What are High Frequency words?

High frequency (common) are words that recur frequently in much of the written material young children read and that they need when they write.

What do the Phonics terms mean?

Phoneme: The smallest unit of sound in a word, e.g. c/a/t,  sh/o/p, t/ea/ch/er.

Grapheme: A letter or group of letter representing one sound, e.g. sh, igh, t.

Digraph: Two letters which together make one sound, e.g. sh, ch, ee, ph, oa.

Split digraph: Two letters, which work as a pair, split, to represent one sound, e.g. a-e as in cake, or i-e as in kite.

Trigraph:  three letters which together make one sound but cannot be separated into smaller phonemes, e.g. igh as in light, ear as in heard, tch as in watch.

Segmentation: means hearing the individual phonemes within a word – for instance the word ‘crash’ consists of four phonemes: ‘c – r – a – sh’. In order to spell this word, a child must segment it into its component phonemes and choose a grapheme to represent each phoneme.

Blending: means merging the individual phonemes together to pronounce a word.
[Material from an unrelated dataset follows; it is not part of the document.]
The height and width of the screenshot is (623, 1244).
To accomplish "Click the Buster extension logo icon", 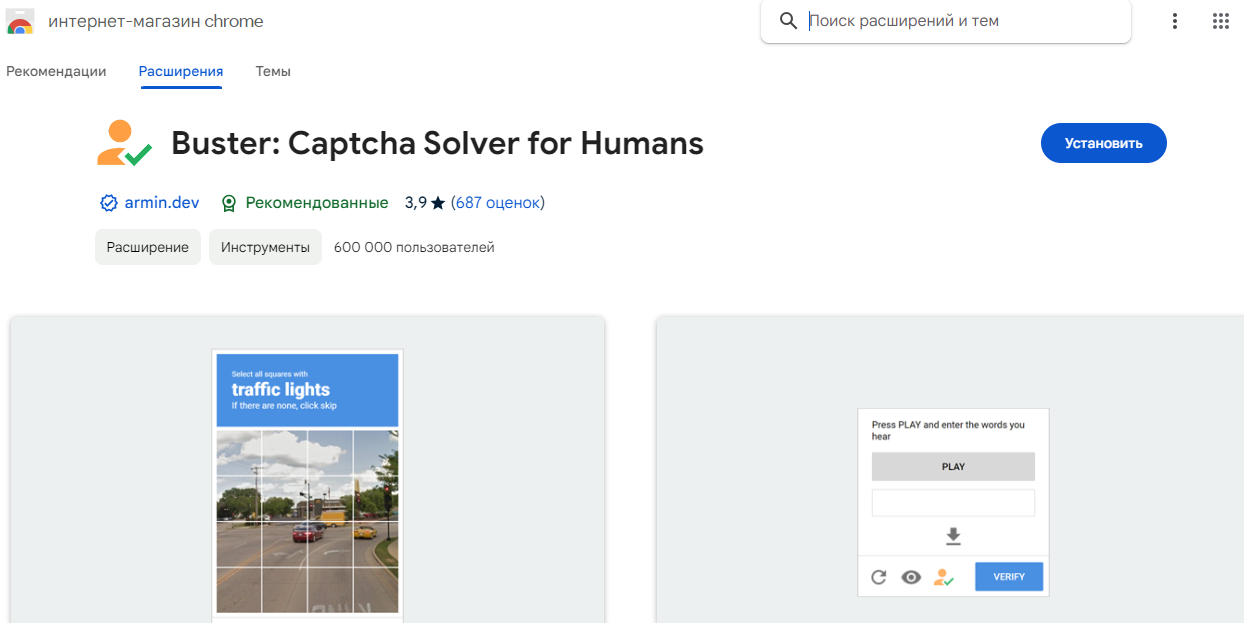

In order to read an unfamiliar word, a child must recognise (‘sound out’) each grapheme, not each letter (e.g. ‘th-i-n’ not ‘t-h-i-n’), and then merge the phonemes together to make the word.

Mnemonics: a device for memorising and recalling something, such as a hand action of a drill to remember the phoneme /d/.

Adjacent consonants:  two or three letters with discrete sounds, which are blended together e.g. str, cr, tr, gr. (previously consonant clusters).

CVCC words: consonant, vowel, consonant, consonant word e.g. palm.

CCVC words: consonant, consonant, vowel consonant words e.g. stop.

Comprehension:  understanding of language whether it is spoken or written.